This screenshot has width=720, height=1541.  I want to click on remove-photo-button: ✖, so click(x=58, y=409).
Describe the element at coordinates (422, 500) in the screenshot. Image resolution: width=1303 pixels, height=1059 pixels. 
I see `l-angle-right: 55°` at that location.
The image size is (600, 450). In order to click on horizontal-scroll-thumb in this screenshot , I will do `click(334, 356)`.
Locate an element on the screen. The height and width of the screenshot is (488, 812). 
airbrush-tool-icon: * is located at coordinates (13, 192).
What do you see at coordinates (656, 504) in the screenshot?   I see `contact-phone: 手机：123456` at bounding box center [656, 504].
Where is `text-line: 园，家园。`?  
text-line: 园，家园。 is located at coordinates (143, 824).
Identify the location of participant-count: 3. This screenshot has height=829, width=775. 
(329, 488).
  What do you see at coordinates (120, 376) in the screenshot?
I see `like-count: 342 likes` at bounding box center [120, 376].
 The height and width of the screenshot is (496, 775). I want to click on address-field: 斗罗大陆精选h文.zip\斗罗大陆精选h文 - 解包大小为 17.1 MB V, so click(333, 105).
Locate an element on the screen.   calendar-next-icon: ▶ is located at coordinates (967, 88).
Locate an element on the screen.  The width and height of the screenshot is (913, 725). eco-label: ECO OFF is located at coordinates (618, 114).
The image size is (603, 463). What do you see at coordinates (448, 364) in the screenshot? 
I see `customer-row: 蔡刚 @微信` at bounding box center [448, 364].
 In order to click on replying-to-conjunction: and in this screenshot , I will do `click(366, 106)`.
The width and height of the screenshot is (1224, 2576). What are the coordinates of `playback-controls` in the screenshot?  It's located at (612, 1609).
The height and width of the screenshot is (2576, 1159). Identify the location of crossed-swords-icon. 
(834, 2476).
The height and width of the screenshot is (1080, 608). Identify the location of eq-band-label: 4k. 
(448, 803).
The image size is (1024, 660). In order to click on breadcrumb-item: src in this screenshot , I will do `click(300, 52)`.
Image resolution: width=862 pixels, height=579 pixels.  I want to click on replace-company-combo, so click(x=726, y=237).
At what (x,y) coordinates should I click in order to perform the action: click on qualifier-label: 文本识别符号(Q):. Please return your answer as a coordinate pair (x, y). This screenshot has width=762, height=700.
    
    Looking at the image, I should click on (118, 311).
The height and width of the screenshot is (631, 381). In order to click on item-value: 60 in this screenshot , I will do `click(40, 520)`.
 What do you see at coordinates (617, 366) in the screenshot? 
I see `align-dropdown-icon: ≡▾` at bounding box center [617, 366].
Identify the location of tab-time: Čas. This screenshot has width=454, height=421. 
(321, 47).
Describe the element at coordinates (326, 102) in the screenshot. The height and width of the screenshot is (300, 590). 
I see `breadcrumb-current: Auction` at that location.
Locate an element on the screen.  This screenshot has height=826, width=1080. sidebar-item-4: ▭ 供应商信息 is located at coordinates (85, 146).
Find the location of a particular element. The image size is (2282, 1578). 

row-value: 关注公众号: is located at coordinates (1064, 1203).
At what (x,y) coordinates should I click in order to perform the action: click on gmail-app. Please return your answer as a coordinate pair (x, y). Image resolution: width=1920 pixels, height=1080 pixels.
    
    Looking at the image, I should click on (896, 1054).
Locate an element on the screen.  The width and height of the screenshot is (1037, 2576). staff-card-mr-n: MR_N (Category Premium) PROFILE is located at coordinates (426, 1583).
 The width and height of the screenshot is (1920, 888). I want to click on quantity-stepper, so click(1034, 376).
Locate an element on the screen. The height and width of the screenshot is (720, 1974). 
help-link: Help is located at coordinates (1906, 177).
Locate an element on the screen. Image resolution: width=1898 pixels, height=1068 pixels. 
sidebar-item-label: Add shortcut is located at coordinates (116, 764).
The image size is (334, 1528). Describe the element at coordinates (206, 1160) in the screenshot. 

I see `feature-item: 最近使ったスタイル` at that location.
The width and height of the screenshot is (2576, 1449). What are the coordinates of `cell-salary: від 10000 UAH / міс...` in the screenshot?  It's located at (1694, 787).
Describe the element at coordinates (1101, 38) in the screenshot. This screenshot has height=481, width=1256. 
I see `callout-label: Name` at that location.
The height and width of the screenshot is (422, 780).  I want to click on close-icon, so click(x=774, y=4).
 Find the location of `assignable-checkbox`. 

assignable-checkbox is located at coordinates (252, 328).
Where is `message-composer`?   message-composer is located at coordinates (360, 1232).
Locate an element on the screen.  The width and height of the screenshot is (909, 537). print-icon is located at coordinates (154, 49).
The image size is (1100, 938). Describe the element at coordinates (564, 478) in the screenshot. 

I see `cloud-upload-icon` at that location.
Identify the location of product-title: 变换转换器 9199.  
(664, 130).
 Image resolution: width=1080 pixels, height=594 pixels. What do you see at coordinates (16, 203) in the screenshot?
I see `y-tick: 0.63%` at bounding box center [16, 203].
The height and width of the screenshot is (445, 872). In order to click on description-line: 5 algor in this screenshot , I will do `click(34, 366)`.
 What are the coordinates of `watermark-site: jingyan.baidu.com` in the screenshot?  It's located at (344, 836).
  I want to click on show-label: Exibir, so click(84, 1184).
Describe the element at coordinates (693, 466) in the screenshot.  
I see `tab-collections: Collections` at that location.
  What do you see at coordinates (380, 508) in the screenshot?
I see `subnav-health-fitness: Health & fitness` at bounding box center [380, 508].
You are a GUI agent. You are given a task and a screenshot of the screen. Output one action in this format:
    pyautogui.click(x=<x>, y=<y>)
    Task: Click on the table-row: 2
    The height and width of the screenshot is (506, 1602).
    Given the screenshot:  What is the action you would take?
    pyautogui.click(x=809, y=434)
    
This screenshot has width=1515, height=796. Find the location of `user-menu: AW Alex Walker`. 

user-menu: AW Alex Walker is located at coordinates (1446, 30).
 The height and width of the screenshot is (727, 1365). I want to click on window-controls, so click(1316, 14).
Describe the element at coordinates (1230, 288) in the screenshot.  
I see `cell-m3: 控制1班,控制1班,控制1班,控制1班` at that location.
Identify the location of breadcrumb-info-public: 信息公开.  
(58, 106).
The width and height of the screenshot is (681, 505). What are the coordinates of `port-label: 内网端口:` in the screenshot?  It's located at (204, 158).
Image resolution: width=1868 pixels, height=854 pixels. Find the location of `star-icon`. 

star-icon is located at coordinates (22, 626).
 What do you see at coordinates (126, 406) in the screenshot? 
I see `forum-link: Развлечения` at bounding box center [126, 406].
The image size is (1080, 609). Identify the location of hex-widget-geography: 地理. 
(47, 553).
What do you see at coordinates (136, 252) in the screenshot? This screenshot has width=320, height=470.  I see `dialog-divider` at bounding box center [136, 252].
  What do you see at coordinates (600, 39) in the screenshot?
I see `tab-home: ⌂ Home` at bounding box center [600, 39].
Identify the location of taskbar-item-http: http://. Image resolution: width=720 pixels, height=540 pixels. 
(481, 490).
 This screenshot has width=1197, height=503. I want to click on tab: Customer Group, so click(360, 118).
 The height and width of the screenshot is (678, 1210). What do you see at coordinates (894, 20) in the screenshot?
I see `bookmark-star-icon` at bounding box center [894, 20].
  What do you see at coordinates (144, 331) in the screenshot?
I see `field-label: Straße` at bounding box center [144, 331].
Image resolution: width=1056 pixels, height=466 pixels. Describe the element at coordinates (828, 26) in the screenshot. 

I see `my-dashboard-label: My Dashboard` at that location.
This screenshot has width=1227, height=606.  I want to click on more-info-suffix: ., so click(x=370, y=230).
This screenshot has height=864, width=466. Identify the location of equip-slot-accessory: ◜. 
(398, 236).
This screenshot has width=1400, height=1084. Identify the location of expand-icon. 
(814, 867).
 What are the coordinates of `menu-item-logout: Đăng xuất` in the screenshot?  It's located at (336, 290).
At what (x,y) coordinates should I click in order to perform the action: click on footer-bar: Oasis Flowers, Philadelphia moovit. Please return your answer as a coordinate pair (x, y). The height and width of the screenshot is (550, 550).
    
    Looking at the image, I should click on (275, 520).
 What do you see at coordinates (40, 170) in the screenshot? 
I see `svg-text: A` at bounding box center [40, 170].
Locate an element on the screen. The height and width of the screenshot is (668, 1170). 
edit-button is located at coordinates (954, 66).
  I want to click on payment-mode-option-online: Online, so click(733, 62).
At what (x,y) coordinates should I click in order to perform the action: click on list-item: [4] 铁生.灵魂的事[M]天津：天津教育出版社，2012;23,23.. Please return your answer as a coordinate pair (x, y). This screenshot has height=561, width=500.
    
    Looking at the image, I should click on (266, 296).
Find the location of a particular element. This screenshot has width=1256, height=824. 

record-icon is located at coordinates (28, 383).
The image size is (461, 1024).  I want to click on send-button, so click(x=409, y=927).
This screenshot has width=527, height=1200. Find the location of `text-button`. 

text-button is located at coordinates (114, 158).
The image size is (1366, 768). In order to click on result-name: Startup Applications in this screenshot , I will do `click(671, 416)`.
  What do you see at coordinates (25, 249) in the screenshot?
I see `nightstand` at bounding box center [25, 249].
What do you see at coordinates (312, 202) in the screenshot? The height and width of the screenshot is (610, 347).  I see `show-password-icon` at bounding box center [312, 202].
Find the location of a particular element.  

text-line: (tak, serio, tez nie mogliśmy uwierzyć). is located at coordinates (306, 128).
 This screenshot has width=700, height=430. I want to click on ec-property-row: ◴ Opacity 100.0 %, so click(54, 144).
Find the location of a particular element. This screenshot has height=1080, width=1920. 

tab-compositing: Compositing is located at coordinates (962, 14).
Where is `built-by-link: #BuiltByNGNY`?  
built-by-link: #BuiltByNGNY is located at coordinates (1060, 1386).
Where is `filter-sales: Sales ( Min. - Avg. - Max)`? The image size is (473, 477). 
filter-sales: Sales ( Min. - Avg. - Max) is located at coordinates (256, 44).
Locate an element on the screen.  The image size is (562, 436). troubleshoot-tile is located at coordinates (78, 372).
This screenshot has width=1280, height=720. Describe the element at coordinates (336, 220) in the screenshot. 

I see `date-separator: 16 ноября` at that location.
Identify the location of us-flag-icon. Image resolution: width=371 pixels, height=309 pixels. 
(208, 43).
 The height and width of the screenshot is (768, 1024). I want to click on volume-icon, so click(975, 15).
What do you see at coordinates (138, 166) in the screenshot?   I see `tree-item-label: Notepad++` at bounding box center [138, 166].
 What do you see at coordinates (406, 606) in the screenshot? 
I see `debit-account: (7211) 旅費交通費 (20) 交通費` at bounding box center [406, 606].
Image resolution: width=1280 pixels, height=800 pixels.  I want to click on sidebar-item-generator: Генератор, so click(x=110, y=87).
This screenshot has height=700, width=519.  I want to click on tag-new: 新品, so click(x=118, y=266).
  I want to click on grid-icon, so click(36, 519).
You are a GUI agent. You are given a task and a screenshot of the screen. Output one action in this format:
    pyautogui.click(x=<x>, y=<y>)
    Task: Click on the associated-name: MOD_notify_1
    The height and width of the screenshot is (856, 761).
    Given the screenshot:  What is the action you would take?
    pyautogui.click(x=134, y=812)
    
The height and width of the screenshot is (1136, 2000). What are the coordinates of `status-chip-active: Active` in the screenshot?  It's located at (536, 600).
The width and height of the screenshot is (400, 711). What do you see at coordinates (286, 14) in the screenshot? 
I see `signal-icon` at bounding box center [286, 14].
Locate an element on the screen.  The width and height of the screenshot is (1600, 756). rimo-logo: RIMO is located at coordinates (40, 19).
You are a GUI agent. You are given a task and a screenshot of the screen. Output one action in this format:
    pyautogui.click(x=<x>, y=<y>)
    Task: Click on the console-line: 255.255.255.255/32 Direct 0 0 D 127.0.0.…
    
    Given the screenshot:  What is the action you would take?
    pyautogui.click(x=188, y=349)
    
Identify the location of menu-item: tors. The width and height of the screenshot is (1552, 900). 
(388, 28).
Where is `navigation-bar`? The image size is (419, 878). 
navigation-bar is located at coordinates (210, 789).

-------------------------

ABOUT THIS EXERCISE: Pick out every line in the records above that contains the word "Find", and copy each one in full.

TASK RESULT:
Find the location of a particular element. The image size is (2282, 1578). 
 Find the location of `assignable-checkbox`. 
This screenshot has width=1515, height=796. Find the location of `user-menu: AW Alex Walker`. 
Image resolution: width=1868 pixels, height=854 pixels. Find the location of `star-icon`. 
Find the location of a particular element. This screenshot has width=1256, height=824. 
This screenshot has width=527, height=1200. Find the location of `text-button`. 
Find the location of a particular element.  
Find the location of a particular element. This screenshot has height=1080, width=1920. 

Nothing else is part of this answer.